Unlike a garage door opener, most RFID tags do not run on batteries. The RFID reading device, or sometimes a secondary unit, sends out a low energy field, which the tag captures and converts to an RFID transmission, which will be received by the reader.



The distance that a tag can be read by the reading device is a function of the relative strength of the signals. Signal strength depends on the strength of the energy field, the efficiency of the tags to change the energy wave into the RF wave, conditions that can block or interfere with the energy waves (i.e., metal, water) and the sensitivity of the antennas attached to the tag and the reading device.

Handheld devices have made RFID reading a fast and easy operation.
Active vs. Passive Tags



RFID tags are classified as being either active or passive. Active tags have small amounts of memory that can be utilized to store information that is transmitted to them, whereas passive tags are limited to a single identification number that cannot be changed.



Passive tags are made up of a microchip and an antenna. The identification number on the passive tag is either pre-programmed at the factory or can be programmed by the user. Either way, once the identification number has been initiated, it cannot be changed.



In addition to the antenna and microchip, the active tag also contains a built-in battery. The battery supplies the energy necessary to maintain the writable memory on the microchip. In addition, the battery boosts the strength of the transmitting radio wave, making the reading distance of the active tag much farther than that of the passive tag.



Even though there are advantages in using the active tag over the passive tag, the passive tag is far more prevalent due to the relative cost. Passive tags can cost between 10 cents and $1, whereas active tags can cost more than $20.



— Tim Stiess and Earl Kline



RFID tags can vary in shape and size. However, it is important to note that a small and compact tag means a small and compact antenna, which can result in smaller distance capabilities between the tag and the reader.



The most popular RFID tag is the inlay tag. It is very flat and contains a large antenna. This shape makes it possible to incorporate into a shipping label. For maximum application flexibility, the label on a product can then be labeled multiple ways: RFID, barcodes and alpha-numeric.



Special label printers can be purchased for inlay tags. Information typed into a form can be printed on the label, bar code and encoded in the RFID inlay tag — all in one step.



RFID Readers

RFID readers are the complementary equipment for the tags. As its name implies, this is the device that “reads” the information transmitted from the tags. In many cases, the “reader” is a combination of the reading device, the energy transmission device for the tag and, in some cases, a computer.

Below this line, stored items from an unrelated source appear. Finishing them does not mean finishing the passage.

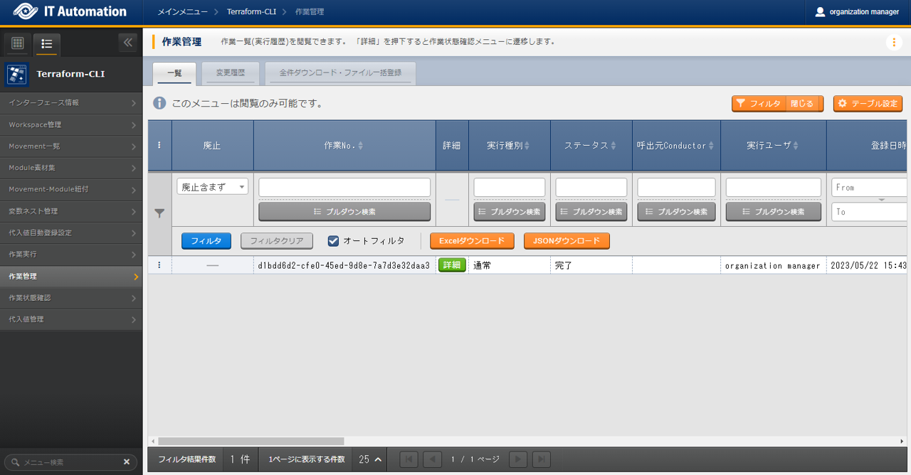Clear the menu search with X icon

pos(127,462)
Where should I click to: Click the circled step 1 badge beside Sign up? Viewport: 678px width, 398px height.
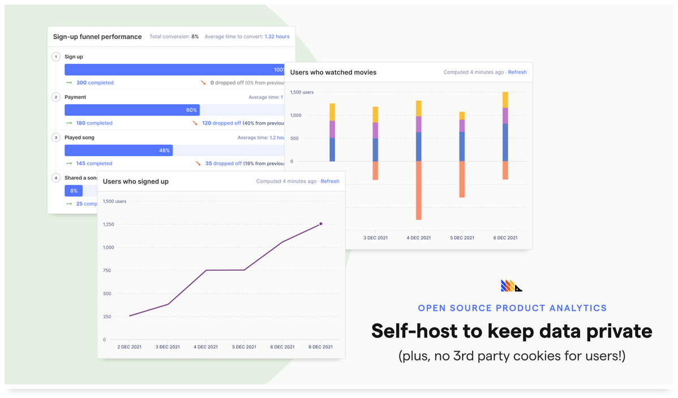(55, 57)
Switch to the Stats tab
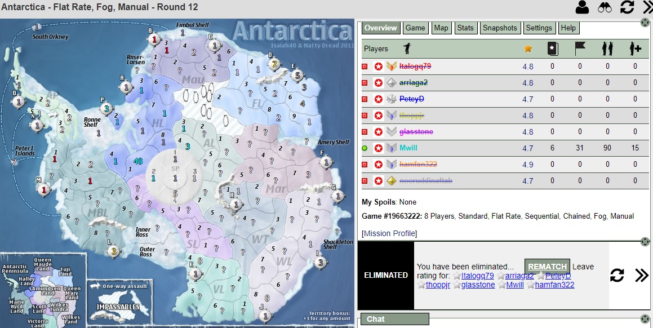Viewport: 653px width, 328px height. click(x=465, y=28)
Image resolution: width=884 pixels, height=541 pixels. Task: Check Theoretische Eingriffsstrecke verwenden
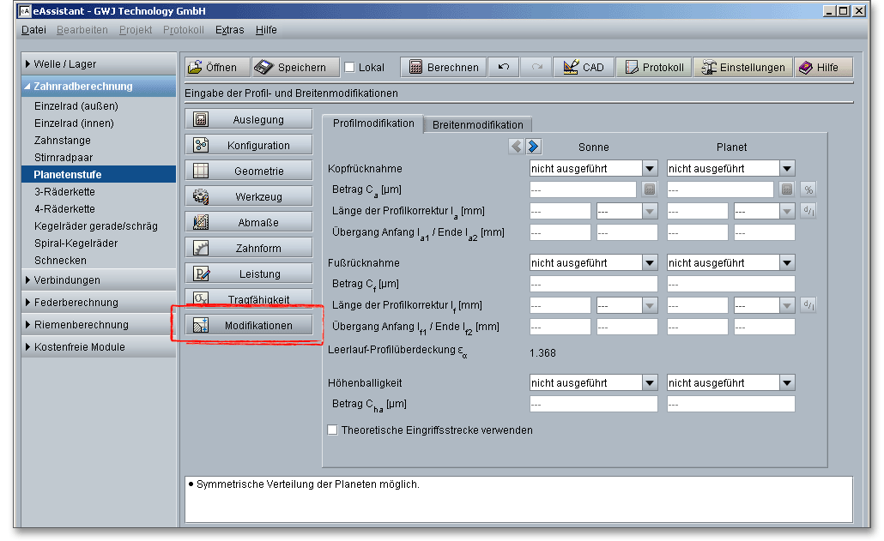(333, 430)
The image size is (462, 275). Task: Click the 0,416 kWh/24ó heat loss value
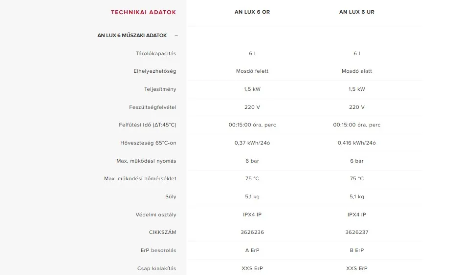pyautogui.click(x=357, y=143)
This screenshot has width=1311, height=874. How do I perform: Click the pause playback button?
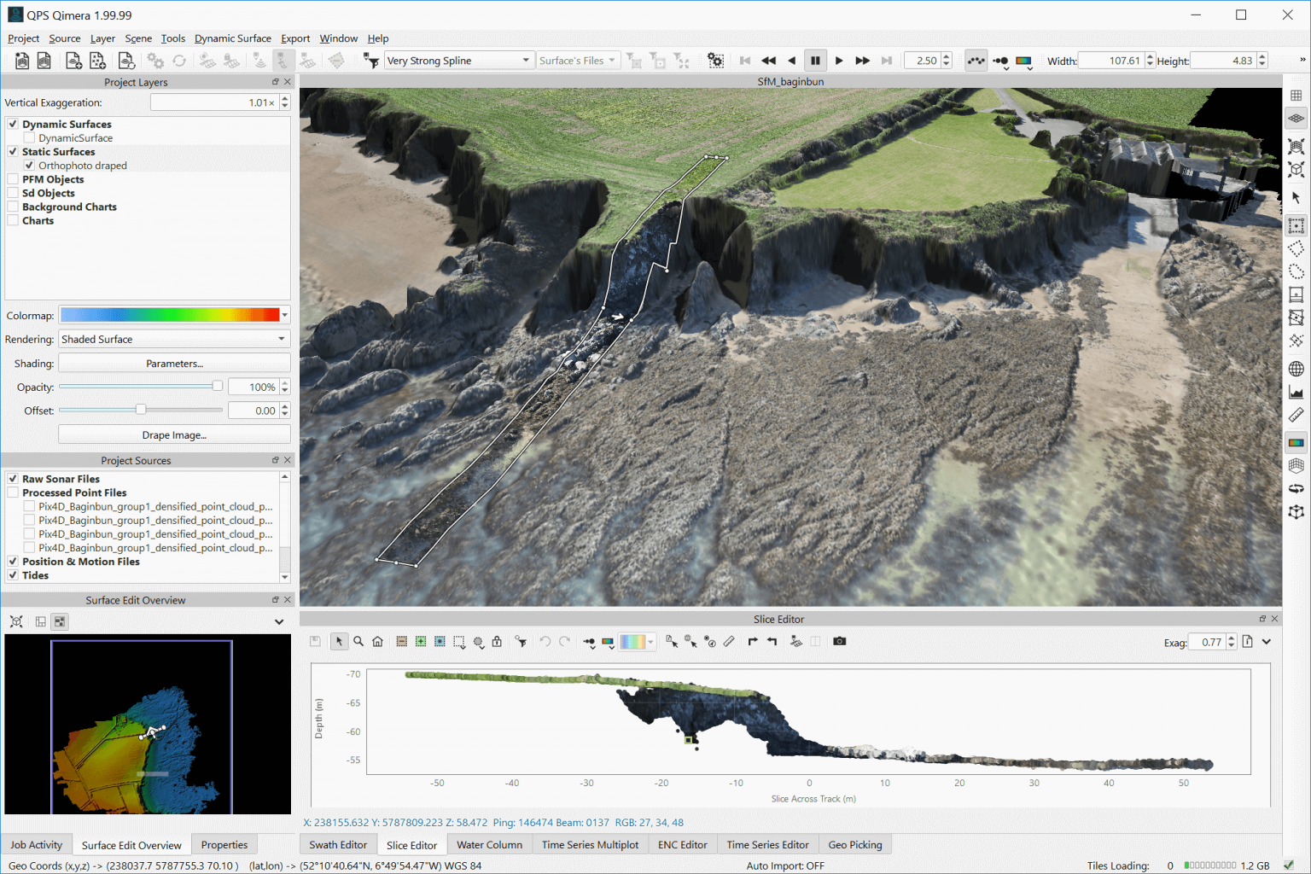pyautogui.click(x=815, y=61)
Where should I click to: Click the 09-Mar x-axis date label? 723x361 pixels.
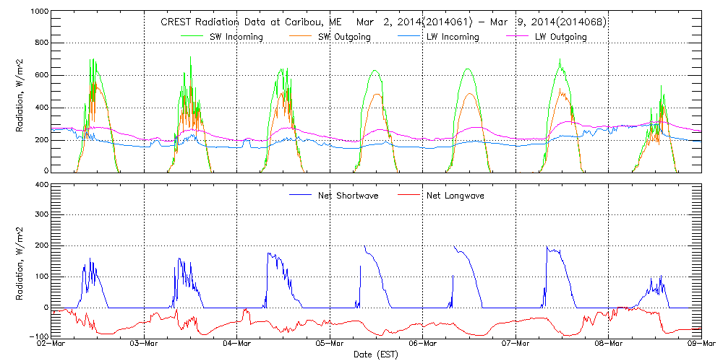(701, 344)
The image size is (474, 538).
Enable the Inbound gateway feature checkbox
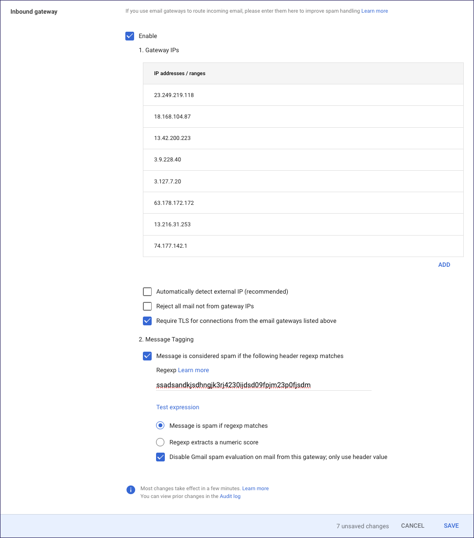coord(130,36)
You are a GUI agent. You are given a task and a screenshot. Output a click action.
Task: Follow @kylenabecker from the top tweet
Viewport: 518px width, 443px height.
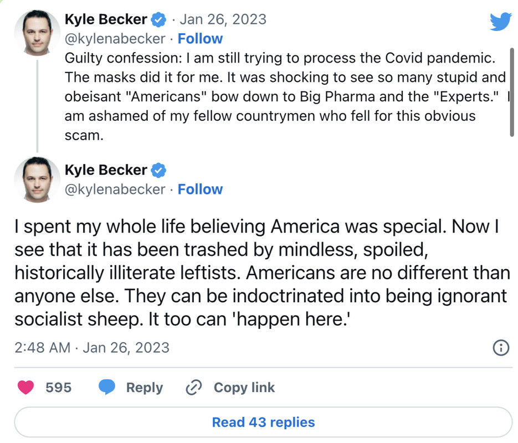coord(200,39)
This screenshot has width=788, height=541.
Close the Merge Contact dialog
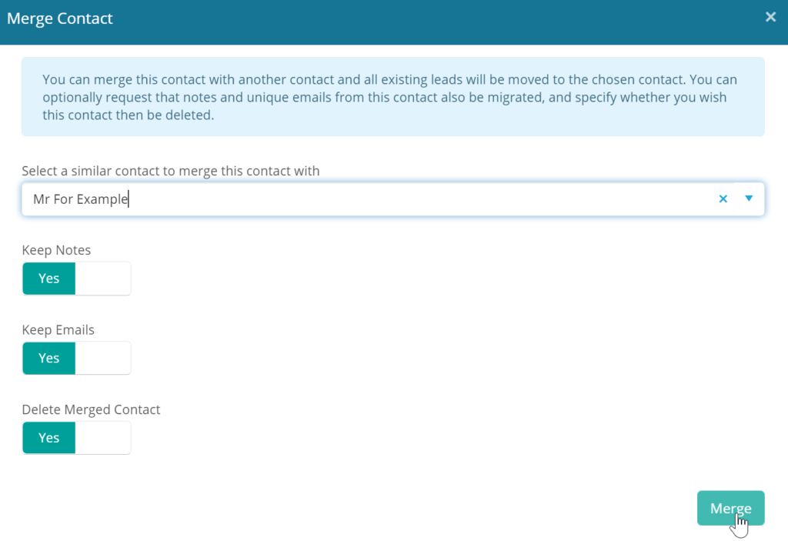770,17
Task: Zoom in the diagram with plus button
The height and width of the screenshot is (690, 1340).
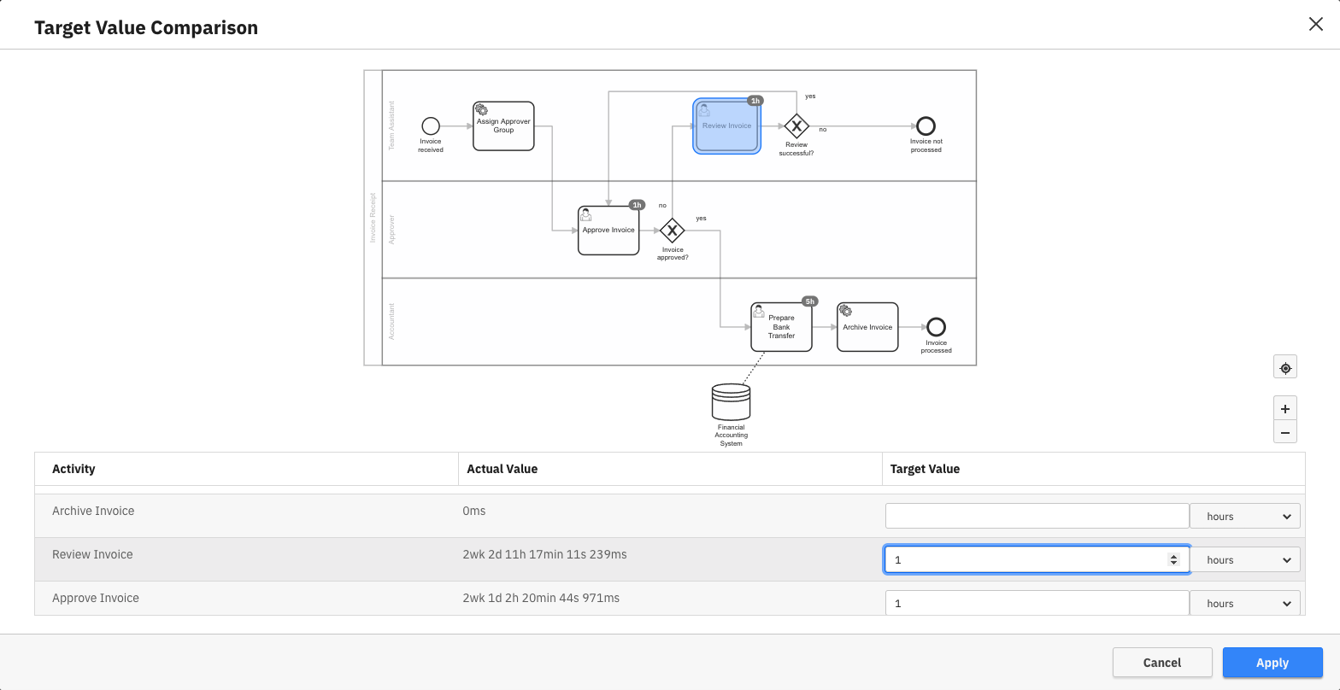Action: (x=1284, y=408)
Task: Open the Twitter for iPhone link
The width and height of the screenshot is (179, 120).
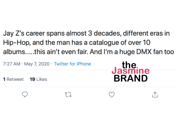Action: point(73,64)
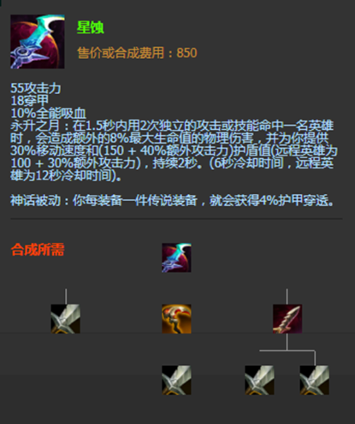Screen dimensions: 355x424
Task: Click the horizontal divider below the description
Action: pos(176,219)
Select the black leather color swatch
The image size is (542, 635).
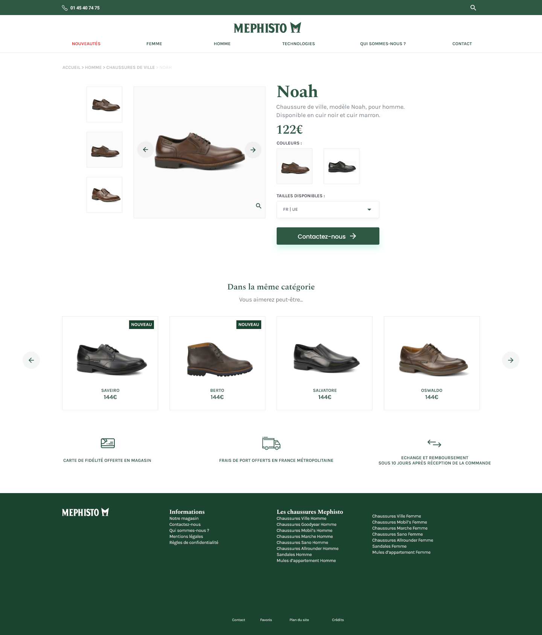pos(341,166)
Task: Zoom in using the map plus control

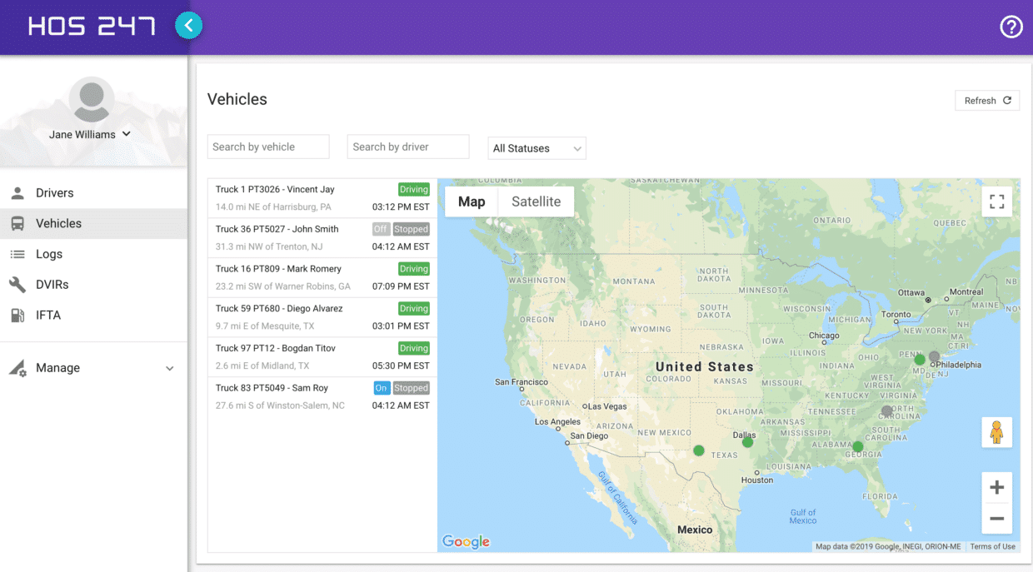Action: 996,487
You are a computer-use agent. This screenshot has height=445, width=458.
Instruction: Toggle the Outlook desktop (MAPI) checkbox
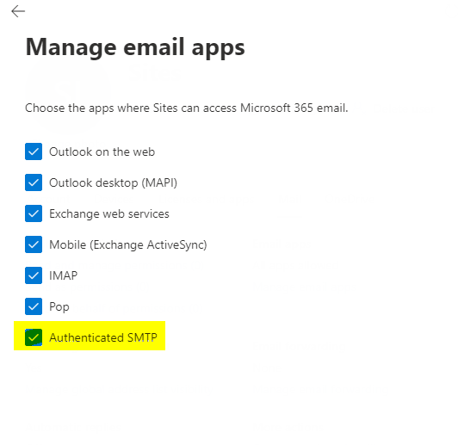34,182
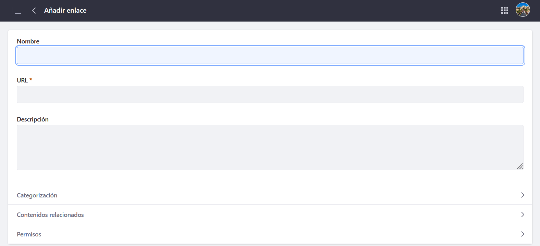Focus the Nombre text field
The width and height of the screenshot is (540, 246).
270,55
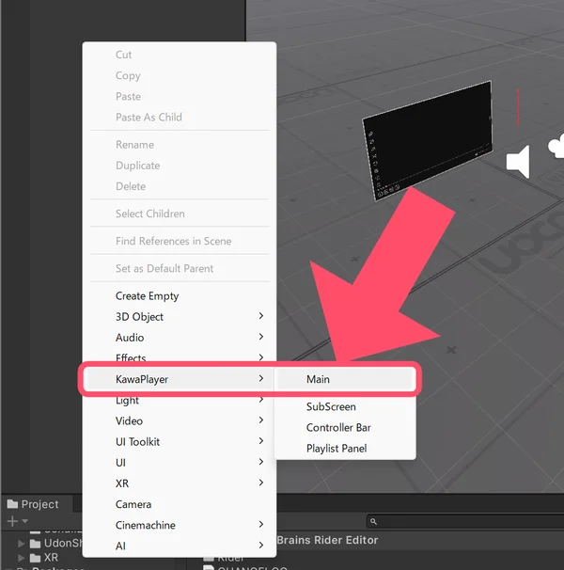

Handheld readers typically perform all three applications. At the pull of a trigger, this reader sends out an energy signal and any tag within its range will be identified on the small computer display. The downside to using this type of equipment is the battery, which limits the energy signal strength for shorter read distances.



In addition to the handheld models, RFID readers can be attached to a conveyor, forklift, or a work table. They are typically tied into a network so that current information can be obtained directly at the appropriate workstations.



Another popular form of RFID reading device is the portal, sometimes called a gate. The portal is a doorway or frame with RFID readers all reading toward the opening.



The orientations of the RFID readers minimize or negate places where tags can hide as they pass through the portal. Portals are very handy to have on each truck in the shipping department or between inventory and production, as a means of tracking material movement and identifying current locations of items.



Costs of RFID

In a manufacturing operation, each RFID implementation is unique. Determining the cost of RFID requires a consultant, or working closely with an RFID service company, to estimate the network of computers and software needed to make RFID an effective system.



Aside from the computer needs, RFID equipment is not necessarily an expensive technology. With individual readers’ costs ranging from $500 to $3,000, an entire shipping department can be set up with readers and a limited network for under $20,000, thereby giving companies the ability to monitor tagged orders as they enter trucks.



And while the cost for individual tags is not necessarily expensive, the cost of tagging each item can be prohibitive. Passive tags can cost between 10 cents and $1, while active tags can cost more than $20. Some companies try to reduce costs by buying more expensive reusable tags, which increases the initial cost, but can lead to savings over time.



RFID is a powerful tool, but it is only that — a tool. As with any implementation, a detailed analysis and feasibility study needs to be performed prior to any decisions. The cost of implementing RFID incorrectly may be far greater than not implementing it at all.



Tim Stiess and Earl Kline are associate and co-director, respectively, of the Sloan Forest Industries Center at Virginia Tech. The Center’s mission is to promote the global competitiveness and sustainable growth of America’s diverse forest industries. The RFID research was funded in part by the Wood Education Resource Center, Princeton, WV. For more information on this topic or the Sloan Forest Industries Center, contact Tim Stiess at (540) 231-3846, or at tstiess@vt.edu.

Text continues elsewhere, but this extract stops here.